Questões do texto |
1. Diga se cada afirmação abaixo concorda com o texto sobre a professora Andreia e o curso Alfa. Responda sim ou não e copie as palavras do texto que decidem.
(a) Andreia se adaptou bem ao método do Esp 2.
(b) Para dar aula no Alfa, é obrigatório fazer o curso de lá.
(c) O Alfa exige graduação em espanhol dos seus professores.
2. Responda com base no texto sobre a professora Andreia e o curso Alfa:
(a) Em que consiste o processo seletivo de que Andreia participa nas outras unidades?
(b) Quantos semestres de cursos para professores os professores graduados são obrigados a fazer?
(c) O que se ensina nesse curso para professores?
3. Prolongue o texto sobre a professora Andreia e o curso Alfa a partir da última frase.
━━━━━ Trecho do texto
Professora Andreia – Curso Alfa Andreia: Eu fiz Esp 2, não me adaptei com o método; aí não, não quis fazer mais; fiz o Esp 7 depo::is por causa do ((nome do marido)), que já trabalhava lá; e aí fiz o Esp 7 porque, pra trabalhar lá, obrigatoriamente, no Alfa é uma coisa muito fechada, TEM que fazer o curso de lá; aí fiz o Esp 7, o Esp 2 e o curso pra professores. Depo::is, agora eu passo por processo seletivo nas outras unidades que seria uma:: entrevista falando na língua espanhola. Falando em espanhol.

Diz a professora que “pra trabalhar lá, obrigatoriamente, no Alfa é uma coisa muito fechada, TEM que fazer o curso de lá”. Ao qualificar o Alfa como “uma coisa muito fechada”, indica-se que ele não aceita elementos ou pessoas de fora, e que apenas estão aptos a exercer a docência em suas unidades aqueles que passaram previamente pelas suas salas de aula. A voz da hierarquia se vê na fala da professora nesse enfático “TEM que fazer o curso de lá” com o sentido de necessidade. Manifesta-se na fala de Andreia uma determinada visão do curso Alfa como uma instituição que busca autovalorizar-se e que utiliza seus próprios cursos, tanto o regular quanto o destinado aos futuros professores, como um elemento publicitário: o curso é tão bom que forma seus próprios professores e não aceita docentes de outras proveniências.

O diploma de graduação não altera inteiramente essa circunstância:

Professora Andreia – Curso Alfa P: Hum, entendi. Mas eles não exigem, como você disse, a graduação de espanhol... Andreia: Não exige a graduação. E professores graduados são obrigados a fazer dois semestres de cursos para professores; que é um curso onde eles ensinam/ é/ que eles ensinam a dida::tica da metodologia, como usar, essas coisas todas.
━━━━━━━━━━
━━━━━ Dados para análise
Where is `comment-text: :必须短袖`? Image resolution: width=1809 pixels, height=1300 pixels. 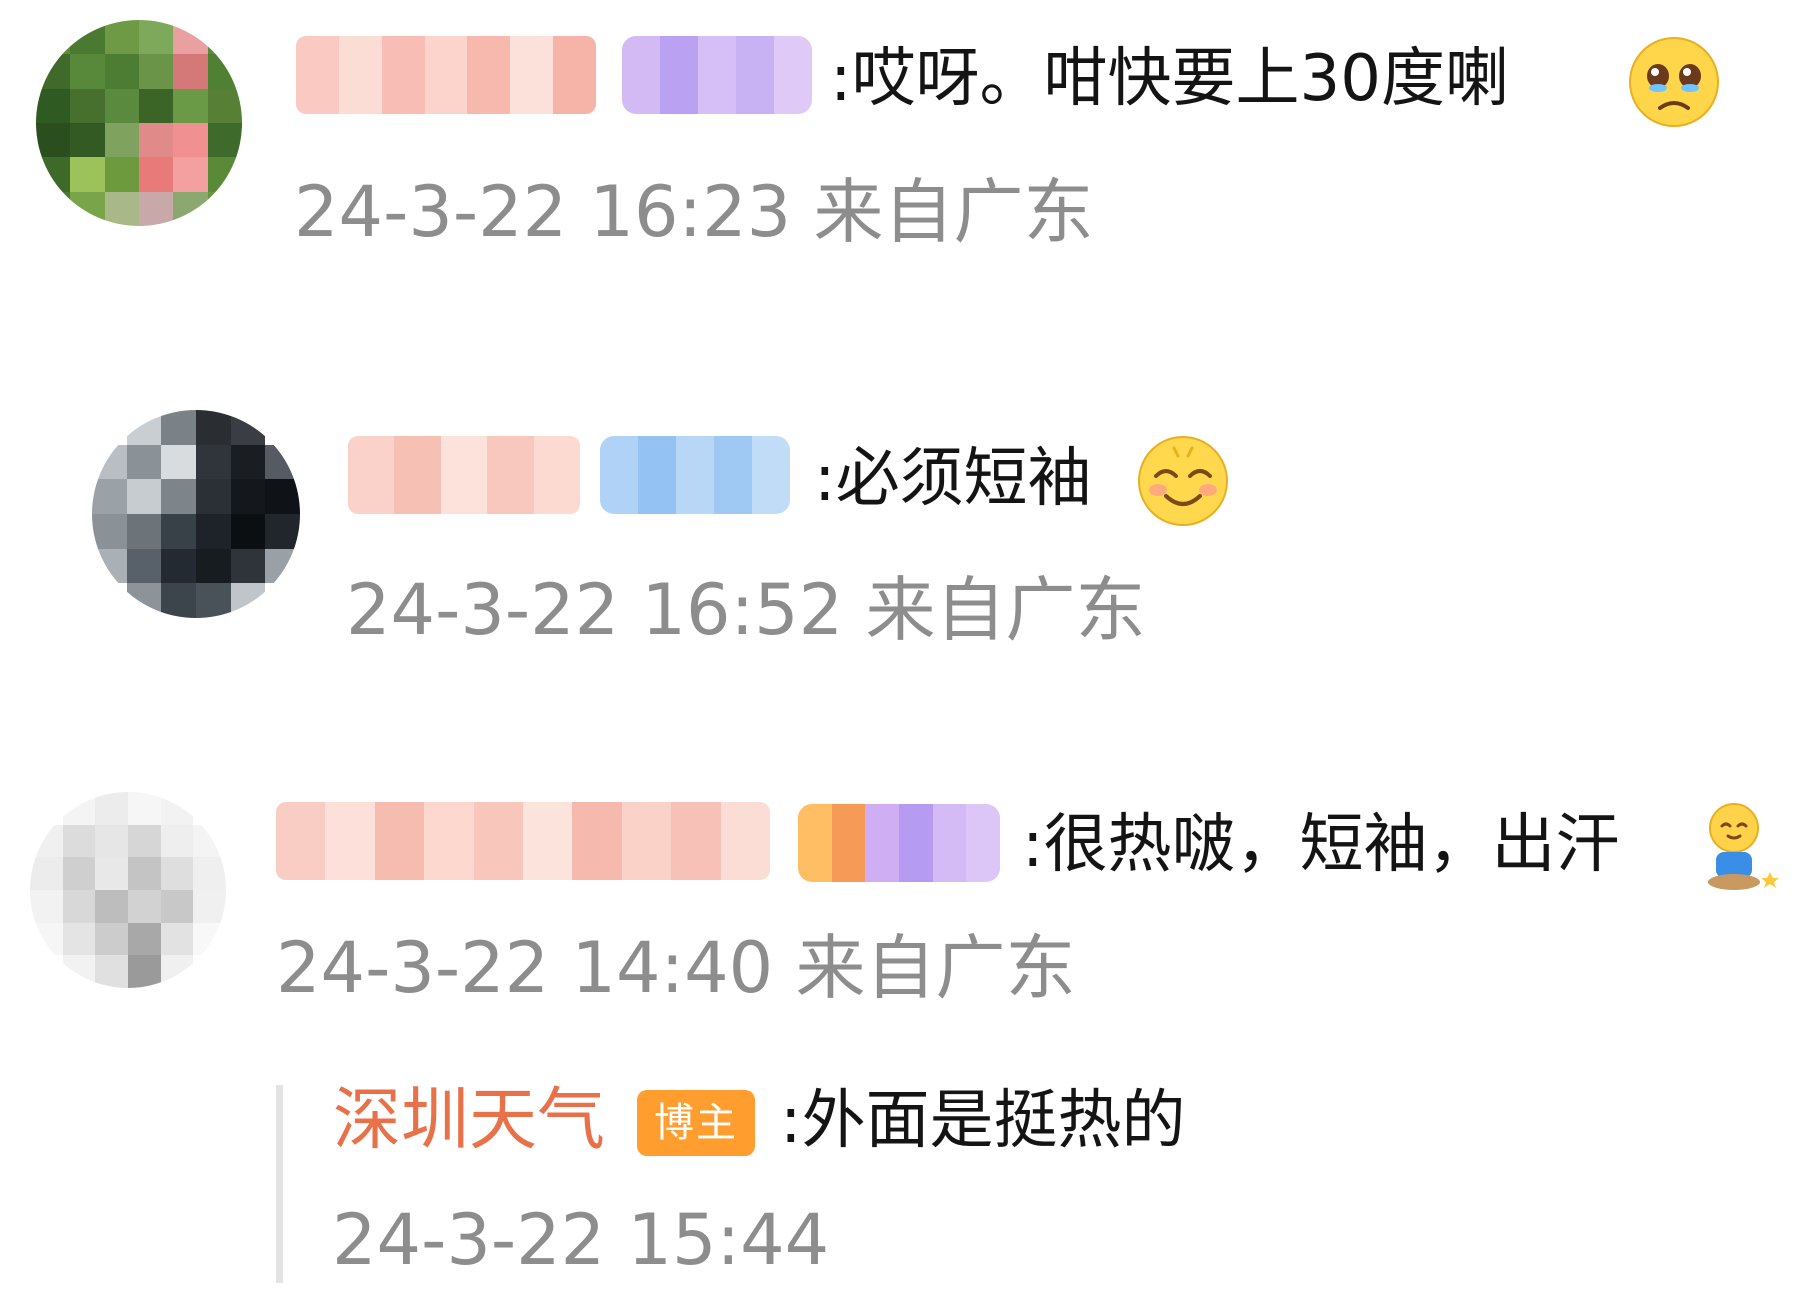
comment-text: :必须短袖 is located at coordinates (953, 479).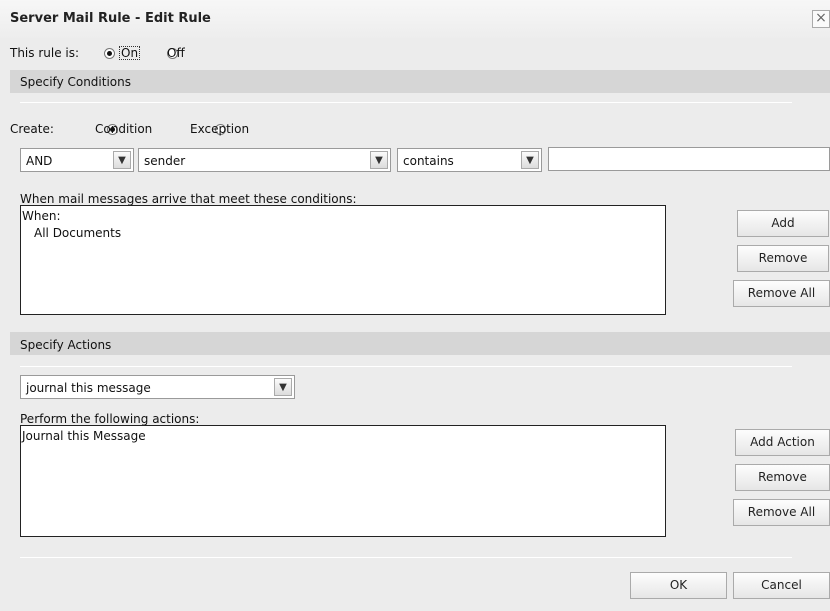 This screenshot has height=611, width=830. Describe the element at coordinates (406, 366) in the screenshot. I see `actions-divider` at that location.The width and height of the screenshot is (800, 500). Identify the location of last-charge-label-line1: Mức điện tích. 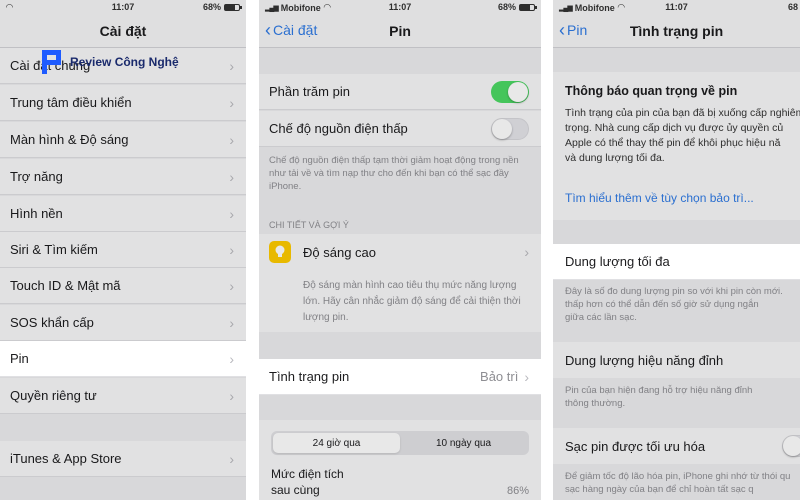
(308, 474).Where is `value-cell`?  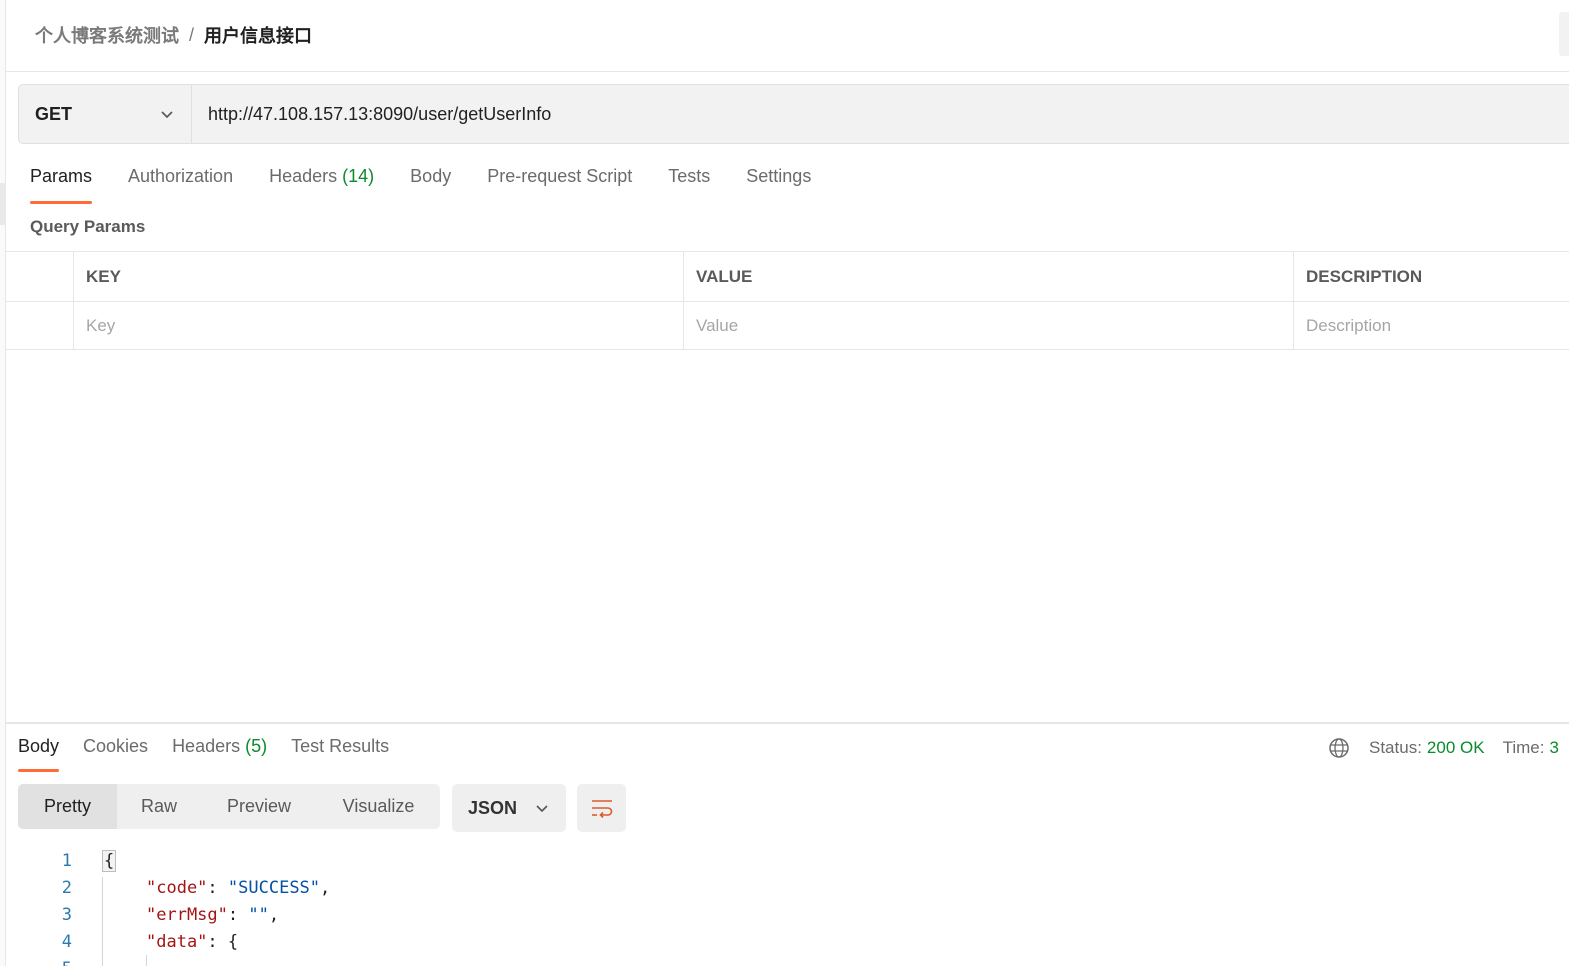 value-cell is located at coordinates (989, 326).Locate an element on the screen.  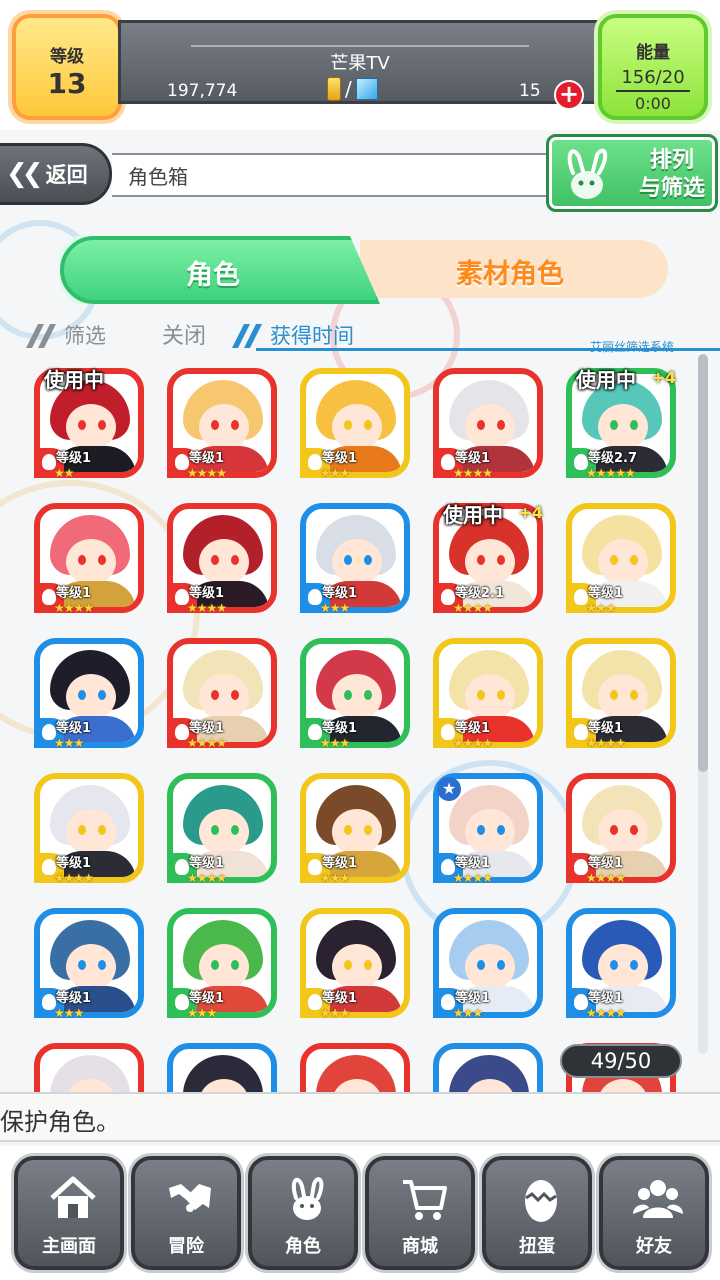
tab-characters: 角色 is located at coordinates (220, 270). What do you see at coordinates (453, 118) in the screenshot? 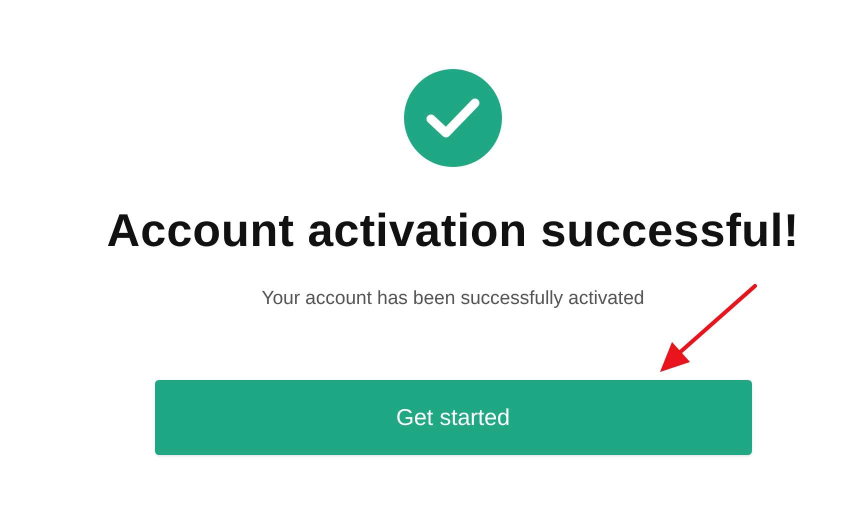
I see `check-circle-icon` at bounding box center [453, 118].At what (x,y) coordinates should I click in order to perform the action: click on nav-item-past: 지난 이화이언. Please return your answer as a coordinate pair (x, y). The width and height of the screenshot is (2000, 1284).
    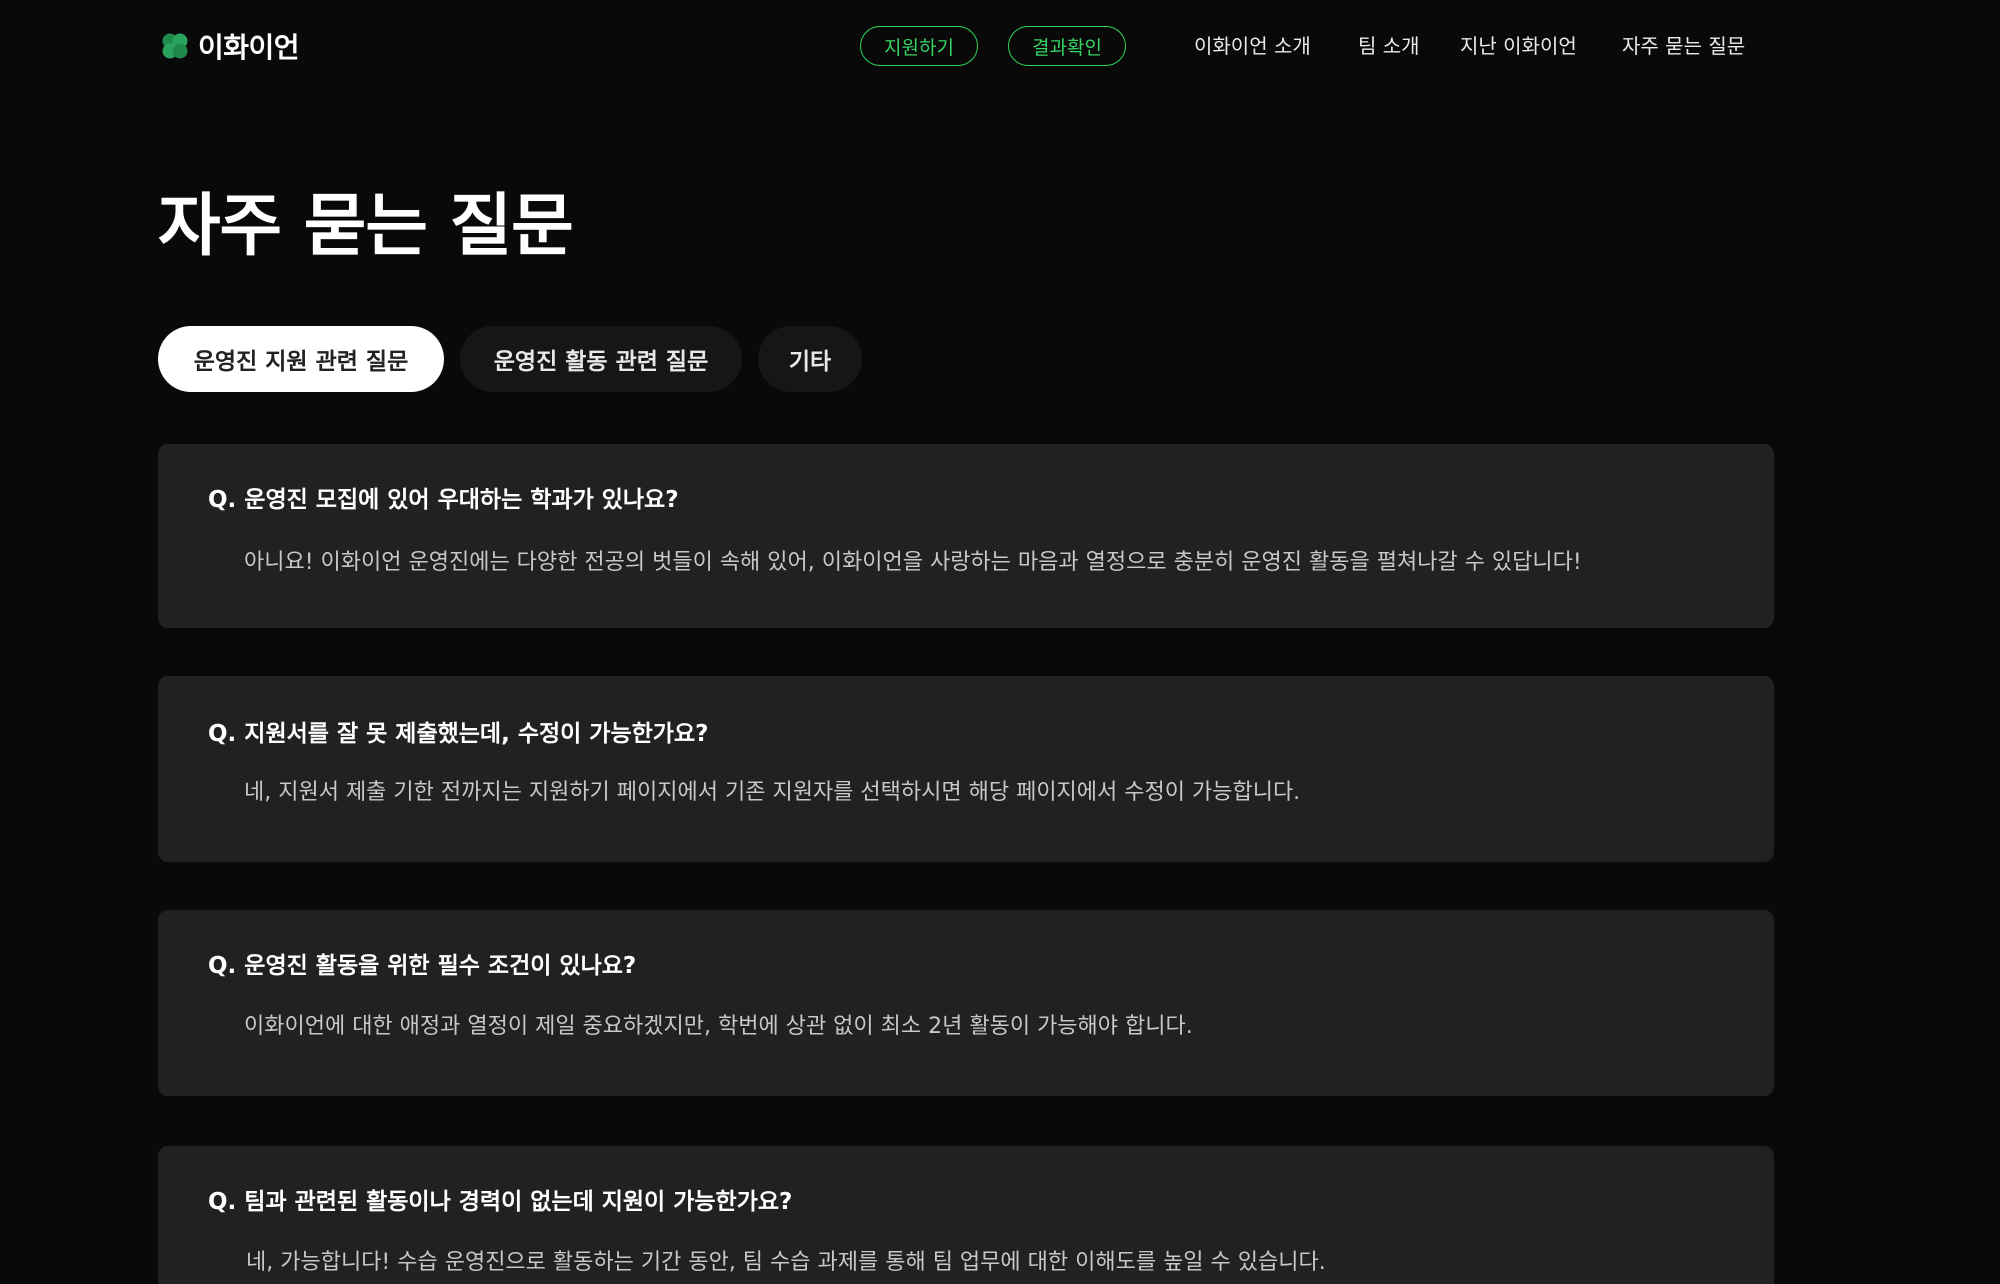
━━━━━━━━━━
Respostas esperadas |
1.
(a) Não: "não me adaptei com o método"
(b) Sim: "TEM que fazer o curso de lá"
(c) Não: "Não exige a graduação."

2.
(a) Uma entrevista falando em espanhol.
(b) Dois semestres.
(c) A didática da metodologia, como usar e outras coisas do tipo.

3.
A movimentação discursiva que se segue a esse fragmento encaminha o diálogo no sentido da consideração do curso para professores oferecido pelo Alfa como um treinamento:

Professora Andreia – Curso Alfa P: Entendi. Então, é +++ Além/ e você pode dizer que esse curso foi um treinamento? Andreia: É um treinamento . É como usar o equipamen::to e essas coisas toda, voltar ::, adiantar ::, repetir a imagem. É um treinamento.

O curso é, então, descrito como um lugar de aprendizagem acerca da manipulação dos muitos aparelhos utilizados no Alfa durante as aulas (“É como usar o equipamen::to e essas coisas toda, voltar::, adiantar::, repetir a imagem”). A professora é assertiva e afirma duas vezes que “é um treinamento”.

Em uma passagem um pouco mais adiante na entrevista, a Andreia diz:

Professora Andreia – Curso Alfa P: Alguma/algum tipo de instrução: no seu trabalho você precisa chegar tal hora... Andreia: Ah, sim! Essas coisas a gente recebe no curso P: Hum hum Andreia: Chegar dez minutos antes da aula começar pra ligar todo o equipamento pra quando o aluno chegar já ta tudo ligado; o ar condicionado ligado também, porque essa coisa do ar é muito importante pra eles, eles dizem que tem que tá um ambiente limpo, arrumado, essas coisas todas. P: Hum hum. Andreia: Verificar se a sala se foi limpa.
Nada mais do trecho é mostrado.